→ **TASK REQUIREMENTS**
In the entries below, begin at the line that has "This screenshot has width=1010, height=568.", stop after the line that has "This screenshot has width=1044, height=776.", and output those lines exactly with no pictures.

++++++++++++++++++++

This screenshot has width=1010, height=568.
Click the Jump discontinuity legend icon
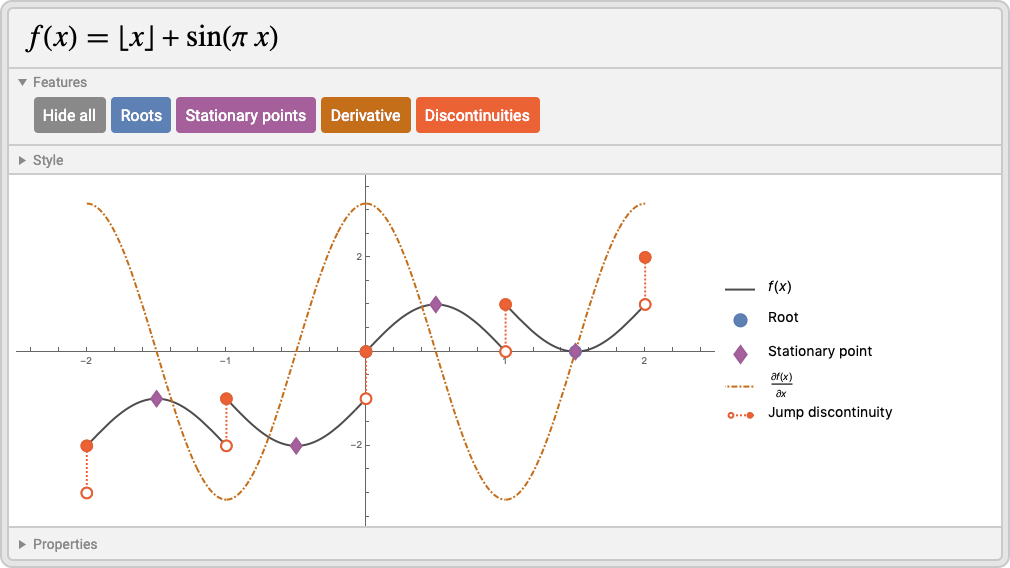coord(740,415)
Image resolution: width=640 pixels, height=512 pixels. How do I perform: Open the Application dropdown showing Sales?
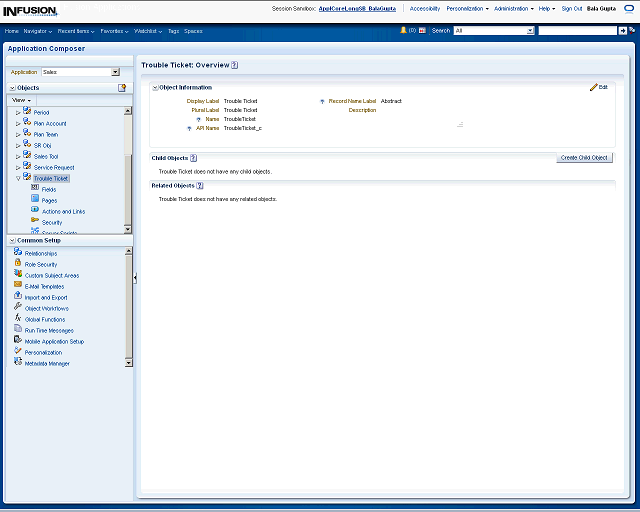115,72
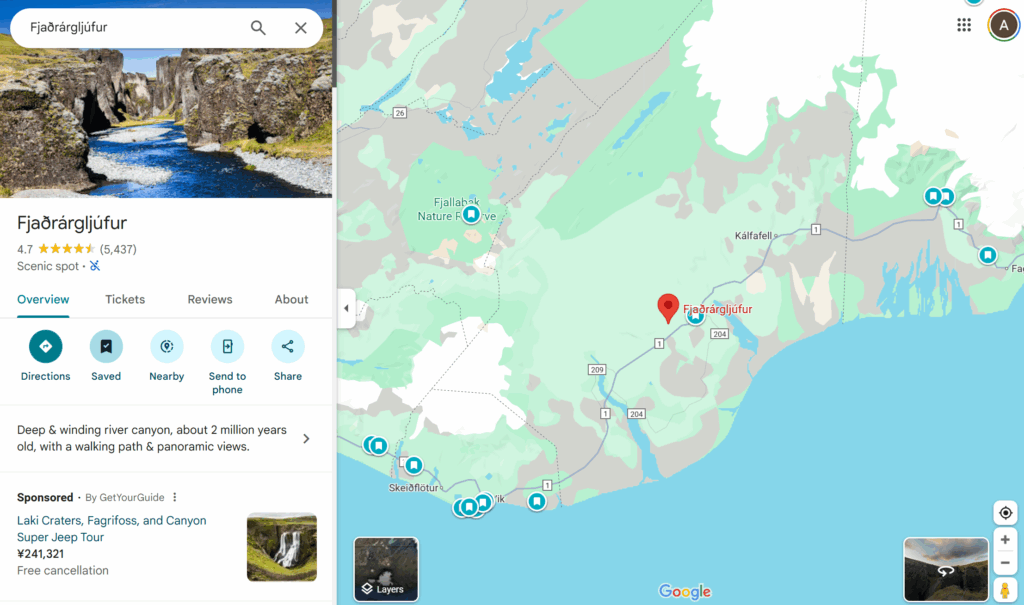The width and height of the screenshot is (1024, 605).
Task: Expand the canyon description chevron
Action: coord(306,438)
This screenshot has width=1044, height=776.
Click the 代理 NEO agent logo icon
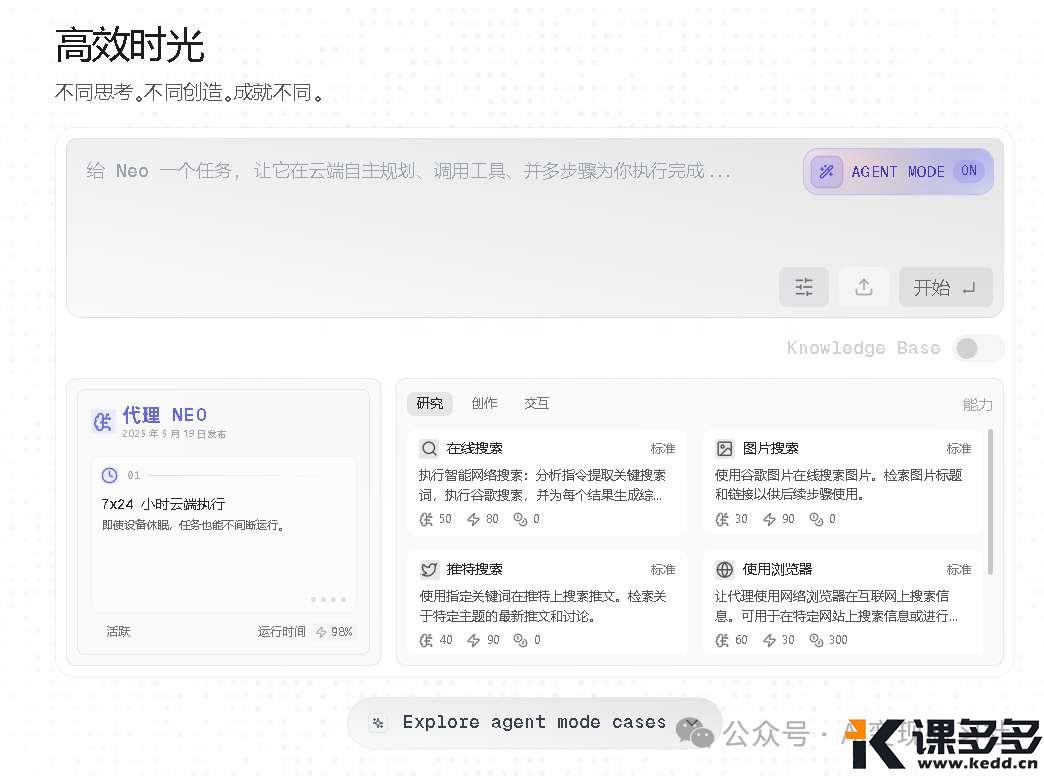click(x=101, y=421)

++++++++++++++++++++

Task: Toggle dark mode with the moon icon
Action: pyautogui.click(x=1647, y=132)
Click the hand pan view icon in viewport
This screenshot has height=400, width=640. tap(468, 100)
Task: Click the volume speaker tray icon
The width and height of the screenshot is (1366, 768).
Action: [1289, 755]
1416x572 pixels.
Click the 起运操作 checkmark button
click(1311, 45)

++++++++++++++++++++

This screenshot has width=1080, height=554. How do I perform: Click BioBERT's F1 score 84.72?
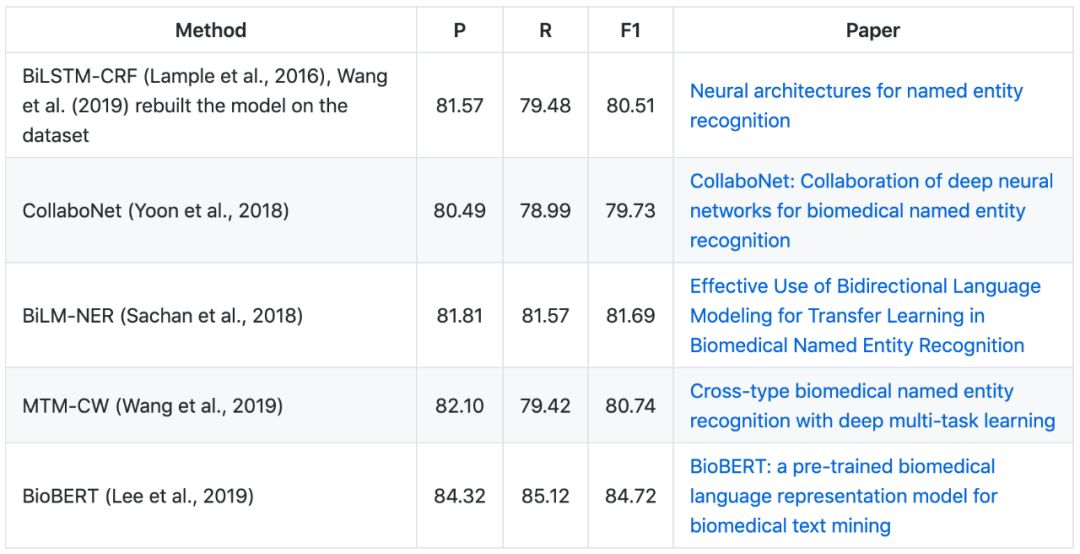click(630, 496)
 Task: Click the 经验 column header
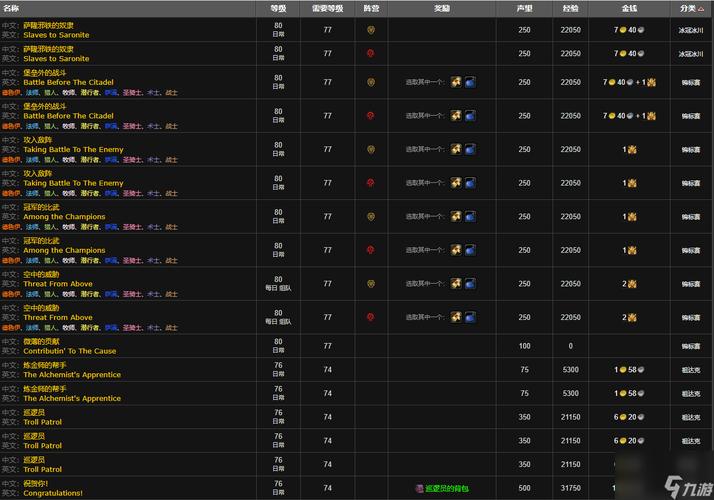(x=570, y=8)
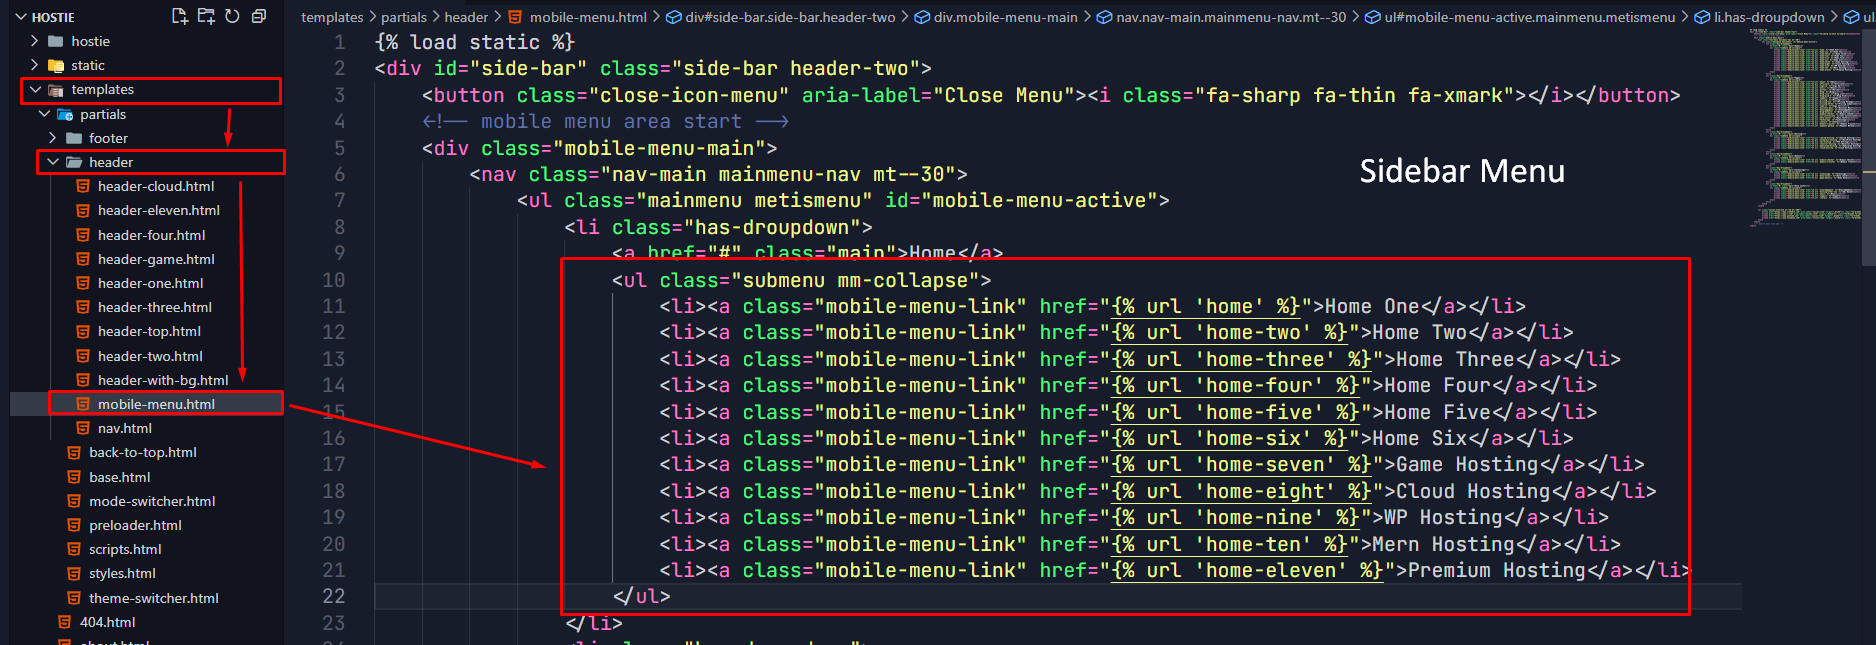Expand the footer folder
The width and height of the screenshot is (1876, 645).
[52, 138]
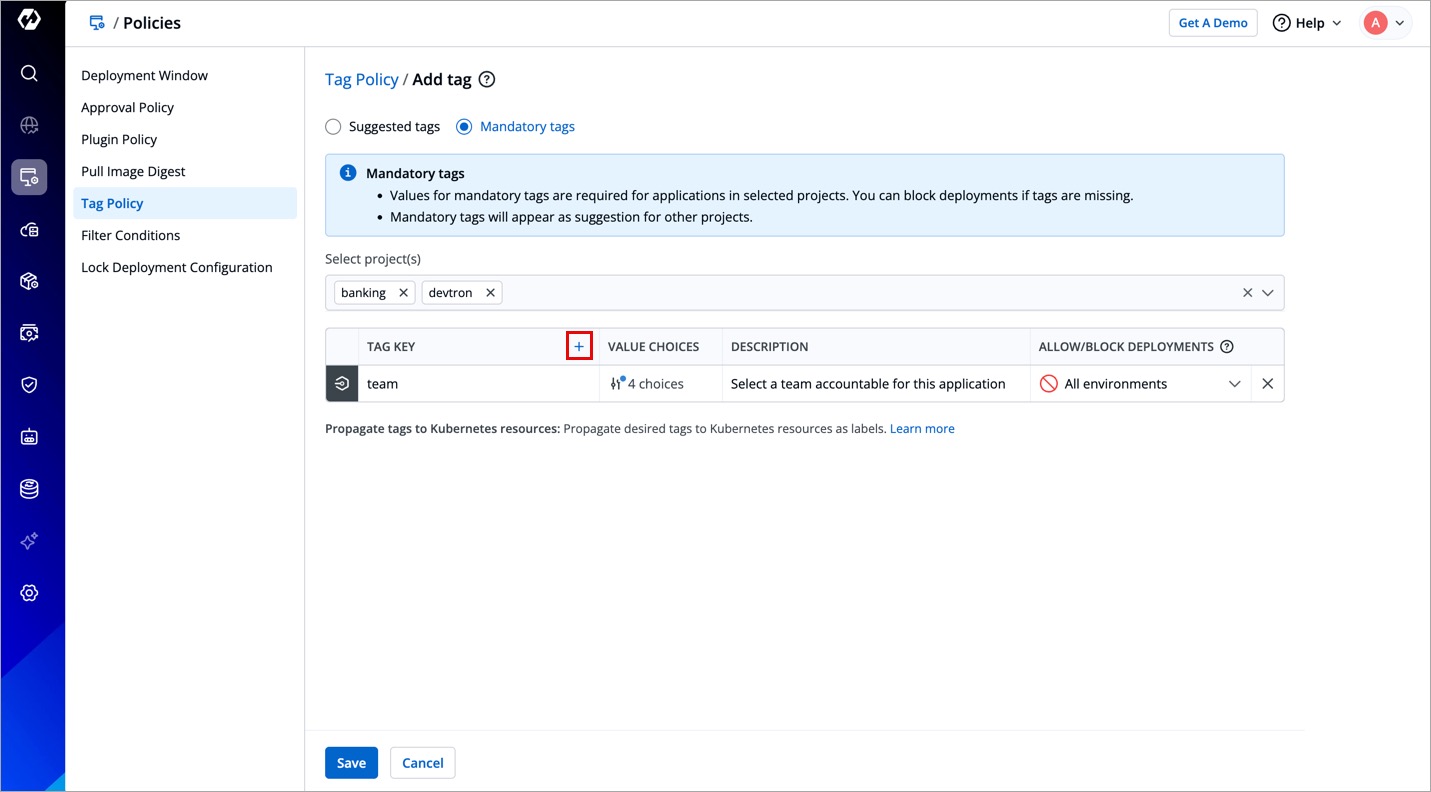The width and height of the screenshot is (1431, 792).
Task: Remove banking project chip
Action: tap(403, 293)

++++++++++++++++++++

→ **OUTPUT OF THE EXERCISE**
This screenshot has width=1010, height=568.
Click the Jump discontinuity legend icon
coord(740,415)
Image resolution: width=640 pixels, height=512 pixels. How do I perform: Open the Application dropdown showing Sales?
115,72
The width and height of the screenshot is (1024, 605).
Task: Expand the canyon description chevron
Action: coord(306,438)
This screenshot has width=1044, height=776.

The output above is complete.